#34 Monitoring & logging

April 18, 2023
See the code for this post on the monitoring-logging branch.

Now that our simulation is running, let's set up monitoring and logging to track the performance of our system.

Of course, one can always peek at the server without fancy tools. With Docker applications, we can use the docker logs command to view the logs of any container. To check for the memory or CPU consumption, we can simply use htop.

In a distributed system, however, this quickly becomes cumbersome. If the system as a whole is failing, we might potentially need to walk through every individual component to diagnose the issue.

So here's a better solution - let's use Prometheus and Grafana to implement monitoring and logging. This will provide us all the information we need at our fingertips.

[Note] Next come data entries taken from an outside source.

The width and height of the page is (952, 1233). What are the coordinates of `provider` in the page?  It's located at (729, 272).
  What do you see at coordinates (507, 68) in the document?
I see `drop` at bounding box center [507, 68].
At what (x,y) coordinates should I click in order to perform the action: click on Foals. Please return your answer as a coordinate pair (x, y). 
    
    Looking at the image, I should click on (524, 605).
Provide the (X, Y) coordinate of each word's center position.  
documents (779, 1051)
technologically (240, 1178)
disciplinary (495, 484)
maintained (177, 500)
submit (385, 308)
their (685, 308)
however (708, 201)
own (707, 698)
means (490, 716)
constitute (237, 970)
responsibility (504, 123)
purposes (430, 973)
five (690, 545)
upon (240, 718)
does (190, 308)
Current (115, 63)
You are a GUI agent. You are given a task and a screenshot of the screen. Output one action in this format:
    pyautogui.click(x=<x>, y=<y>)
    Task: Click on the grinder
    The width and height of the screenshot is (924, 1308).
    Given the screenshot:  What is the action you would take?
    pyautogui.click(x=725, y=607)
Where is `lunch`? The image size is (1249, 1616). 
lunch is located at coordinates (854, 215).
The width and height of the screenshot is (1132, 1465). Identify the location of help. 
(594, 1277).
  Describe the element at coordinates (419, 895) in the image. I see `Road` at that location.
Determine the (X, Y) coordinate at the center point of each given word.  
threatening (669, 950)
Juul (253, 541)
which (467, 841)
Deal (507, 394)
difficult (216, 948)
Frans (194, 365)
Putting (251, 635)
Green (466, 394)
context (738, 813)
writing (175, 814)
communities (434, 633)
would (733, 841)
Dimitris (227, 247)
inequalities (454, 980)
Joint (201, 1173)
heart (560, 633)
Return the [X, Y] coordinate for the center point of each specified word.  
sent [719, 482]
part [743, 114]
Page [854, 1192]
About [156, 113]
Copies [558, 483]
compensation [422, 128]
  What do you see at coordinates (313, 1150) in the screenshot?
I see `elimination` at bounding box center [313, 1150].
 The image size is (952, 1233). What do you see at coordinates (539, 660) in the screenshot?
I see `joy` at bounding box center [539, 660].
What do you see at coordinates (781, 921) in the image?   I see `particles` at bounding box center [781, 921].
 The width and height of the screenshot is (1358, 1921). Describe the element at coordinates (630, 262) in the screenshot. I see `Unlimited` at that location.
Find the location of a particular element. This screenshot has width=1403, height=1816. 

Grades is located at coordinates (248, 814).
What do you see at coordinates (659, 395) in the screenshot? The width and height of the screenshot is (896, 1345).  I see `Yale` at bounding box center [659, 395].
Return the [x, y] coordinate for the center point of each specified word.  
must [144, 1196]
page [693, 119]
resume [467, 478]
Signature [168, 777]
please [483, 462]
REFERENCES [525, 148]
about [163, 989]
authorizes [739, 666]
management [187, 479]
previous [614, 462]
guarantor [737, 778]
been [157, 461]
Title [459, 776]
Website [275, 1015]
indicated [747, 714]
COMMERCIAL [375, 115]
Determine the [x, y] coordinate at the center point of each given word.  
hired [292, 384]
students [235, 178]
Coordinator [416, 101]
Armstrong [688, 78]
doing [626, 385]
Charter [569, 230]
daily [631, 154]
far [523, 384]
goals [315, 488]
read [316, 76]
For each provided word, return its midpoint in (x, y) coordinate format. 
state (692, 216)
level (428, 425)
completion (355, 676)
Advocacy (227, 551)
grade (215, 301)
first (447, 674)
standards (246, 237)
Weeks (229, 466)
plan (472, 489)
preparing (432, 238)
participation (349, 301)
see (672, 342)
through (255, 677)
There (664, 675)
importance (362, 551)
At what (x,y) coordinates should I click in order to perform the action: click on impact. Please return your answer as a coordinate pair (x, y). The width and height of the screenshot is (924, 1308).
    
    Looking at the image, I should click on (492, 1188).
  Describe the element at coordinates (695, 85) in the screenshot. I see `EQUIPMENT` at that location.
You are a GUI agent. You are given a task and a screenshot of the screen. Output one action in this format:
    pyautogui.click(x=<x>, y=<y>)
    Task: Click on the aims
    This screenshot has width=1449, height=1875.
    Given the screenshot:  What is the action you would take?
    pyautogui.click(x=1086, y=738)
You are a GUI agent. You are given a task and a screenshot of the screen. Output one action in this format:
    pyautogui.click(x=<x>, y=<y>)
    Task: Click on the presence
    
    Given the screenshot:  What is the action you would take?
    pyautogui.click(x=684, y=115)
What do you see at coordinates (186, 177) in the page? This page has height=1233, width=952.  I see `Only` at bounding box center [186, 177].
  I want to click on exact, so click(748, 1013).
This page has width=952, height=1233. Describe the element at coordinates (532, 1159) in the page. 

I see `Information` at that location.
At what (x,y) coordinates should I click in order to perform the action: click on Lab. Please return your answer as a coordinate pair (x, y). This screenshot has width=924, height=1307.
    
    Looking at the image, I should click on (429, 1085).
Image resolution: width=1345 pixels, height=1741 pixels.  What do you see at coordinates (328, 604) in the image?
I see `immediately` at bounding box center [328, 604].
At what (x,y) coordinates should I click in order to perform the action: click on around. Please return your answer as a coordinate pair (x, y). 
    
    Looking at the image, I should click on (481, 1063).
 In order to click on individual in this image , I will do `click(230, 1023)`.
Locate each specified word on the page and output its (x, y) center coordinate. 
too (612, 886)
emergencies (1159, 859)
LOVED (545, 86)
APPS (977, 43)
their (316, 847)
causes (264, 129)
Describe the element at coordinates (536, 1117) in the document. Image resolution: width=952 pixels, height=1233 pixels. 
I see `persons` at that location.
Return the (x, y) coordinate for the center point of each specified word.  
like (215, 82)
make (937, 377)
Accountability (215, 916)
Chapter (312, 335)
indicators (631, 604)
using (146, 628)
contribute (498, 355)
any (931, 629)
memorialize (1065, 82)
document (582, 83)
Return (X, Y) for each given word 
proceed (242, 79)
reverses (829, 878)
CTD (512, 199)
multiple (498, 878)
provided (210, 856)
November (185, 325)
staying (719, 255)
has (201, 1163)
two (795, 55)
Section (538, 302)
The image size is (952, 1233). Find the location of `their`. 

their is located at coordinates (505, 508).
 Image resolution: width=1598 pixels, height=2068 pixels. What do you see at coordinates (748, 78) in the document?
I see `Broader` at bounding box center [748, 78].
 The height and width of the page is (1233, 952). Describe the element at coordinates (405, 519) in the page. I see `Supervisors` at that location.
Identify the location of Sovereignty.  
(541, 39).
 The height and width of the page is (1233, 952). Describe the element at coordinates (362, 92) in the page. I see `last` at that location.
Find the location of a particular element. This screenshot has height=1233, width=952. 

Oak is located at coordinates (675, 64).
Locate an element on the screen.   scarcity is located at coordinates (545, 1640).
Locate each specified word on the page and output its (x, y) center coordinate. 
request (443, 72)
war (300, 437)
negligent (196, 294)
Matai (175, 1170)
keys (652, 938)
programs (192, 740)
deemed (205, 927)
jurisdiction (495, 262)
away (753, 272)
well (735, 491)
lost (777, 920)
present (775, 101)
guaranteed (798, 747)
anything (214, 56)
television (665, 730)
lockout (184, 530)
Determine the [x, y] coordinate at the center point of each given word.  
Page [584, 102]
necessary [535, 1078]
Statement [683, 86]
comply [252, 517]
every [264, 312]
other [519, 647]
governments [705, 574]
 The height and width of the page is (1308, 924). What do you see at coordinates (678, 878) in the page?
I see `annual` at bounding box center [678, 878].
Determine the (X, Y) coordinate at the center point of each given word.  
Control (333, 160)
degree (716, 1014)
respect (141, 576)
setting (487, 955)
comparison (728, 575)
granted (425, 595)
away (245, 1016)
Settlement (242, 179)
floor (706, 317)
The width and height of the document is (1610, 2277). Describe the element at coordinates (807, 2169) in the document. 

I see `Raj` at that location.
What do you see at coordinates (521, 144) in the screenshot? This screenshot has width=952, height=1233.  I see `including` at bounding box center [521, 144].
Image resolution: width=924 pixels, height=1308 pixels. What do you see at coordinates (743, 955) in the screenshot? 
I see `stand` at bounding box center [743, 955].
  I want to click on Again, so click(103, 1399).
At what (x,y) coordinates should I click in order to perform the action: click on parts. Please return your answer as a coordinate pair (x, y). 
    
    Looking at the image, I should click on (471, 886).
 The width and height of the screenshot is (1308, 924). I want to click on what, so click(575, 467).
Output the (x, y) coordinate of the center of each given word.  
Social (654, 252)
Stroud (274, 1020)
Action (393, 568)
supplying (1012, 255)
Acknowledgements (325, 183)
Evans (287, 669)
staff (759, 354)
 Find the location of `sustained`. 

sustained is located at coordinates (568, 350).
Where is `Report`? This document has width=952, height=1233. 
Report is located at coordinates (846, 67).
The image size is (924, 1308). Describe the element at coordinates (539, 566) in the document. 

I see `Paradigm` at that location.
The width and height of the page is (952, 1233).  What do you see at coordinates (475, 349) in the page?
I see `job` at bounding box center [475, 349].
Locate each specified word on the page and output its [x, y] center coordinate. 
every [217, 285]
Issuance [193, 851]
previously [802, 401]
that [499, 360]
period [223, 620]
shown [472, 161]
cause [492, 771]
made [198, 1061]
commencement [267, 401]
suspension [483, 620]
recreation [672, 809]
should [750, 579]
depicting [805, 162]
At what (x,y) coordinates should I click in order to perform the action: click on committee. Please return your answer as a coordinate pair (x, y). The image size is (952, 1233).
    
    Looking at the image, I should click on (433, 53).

The monitoring stack consists of the following components:

  • Prometheus is the server that collects metrics from various sources and stores them such that they are available for querying. We will use three exporters: node_exporter, cadvisor and postgres_exporter.
  • node_exporter exposes system-level metrics, such as CPU and memory usage.
  • cadvisor provides container-level metrics
  • postgres_exporter exposes PostgreSQL metrics
  • Grafana is the dashboard that fetches data from the Prometheus server and displays it in a customizable UI.
  • Promtail collects logs from various sources, and forwards them to the Loki server for storage.
  • Loki efficiently stores the logs, indexes them for fast retrieval, and provides APIs for querying them from the Grafana dashboard.

Each of the items listed above is its own Docker container. To isolate monitoring and logging from our main application stack, I've put all configuration files and the docker-compose files into the new monitor folder.

I recommend to have a look at the config files to get a better understanding of how the system is wired up. That said, these are some of the key points of the setup:

  • Prometheus scrapes metrics from the exporters. It needs to know their address (localhost + port). The scraping happens every couple of seconds (configurable). Prometheus then exposes the data via an API at localhost:9090.
  • The Prometheus exporters Prometheus scrape the data from the log files stored in the system. Therefore the log files need to be mounted as their volumes (as read-only).
  • Promtail allows us to add various metadata to logs, such as labels (see the pipelinestages section of _promtail config file). This makes logs easy to query.
  • Grafana exposes the dashboard at localhost:3000. Requests to rides.jurajmajerik.com/grafana are reverse-proxied to localhost:3000, returning the dashboard to the user.

Once set up, we can open up our Grafana dashboard, connect data sources (Prometheus & Loki), and add visualization panels. For any panel, we use queries to fetch data from the metrics server. For example, to fetch the memory consumption of our database container, we can use container_memory_rss{name="rides-db-1"}.

The process works similarly for logs. Having tagged our logs with the container name, we can query our logs based this parameter.

I recommend this and this video as a primer on the subject. If you run into issues, check out the GitHub Issues page of Grafana, Prometheus, or other relevant component. Someone else has likely had a similar problem before you.

Setting up Grafana & Prometheus stack is quite involved, and it took me some time to get it to a working state. Don't be discouraged with the sheer amount of configuration. It just requires a bit of persistence, tackling all the "wiring" details individually. The comprehensive overview of your system's behavior is well worth the effort.

Finally, I integrated the monitoring dashboard in the app UI with an iframe.

See the code for this post on the monitoring-logging branch.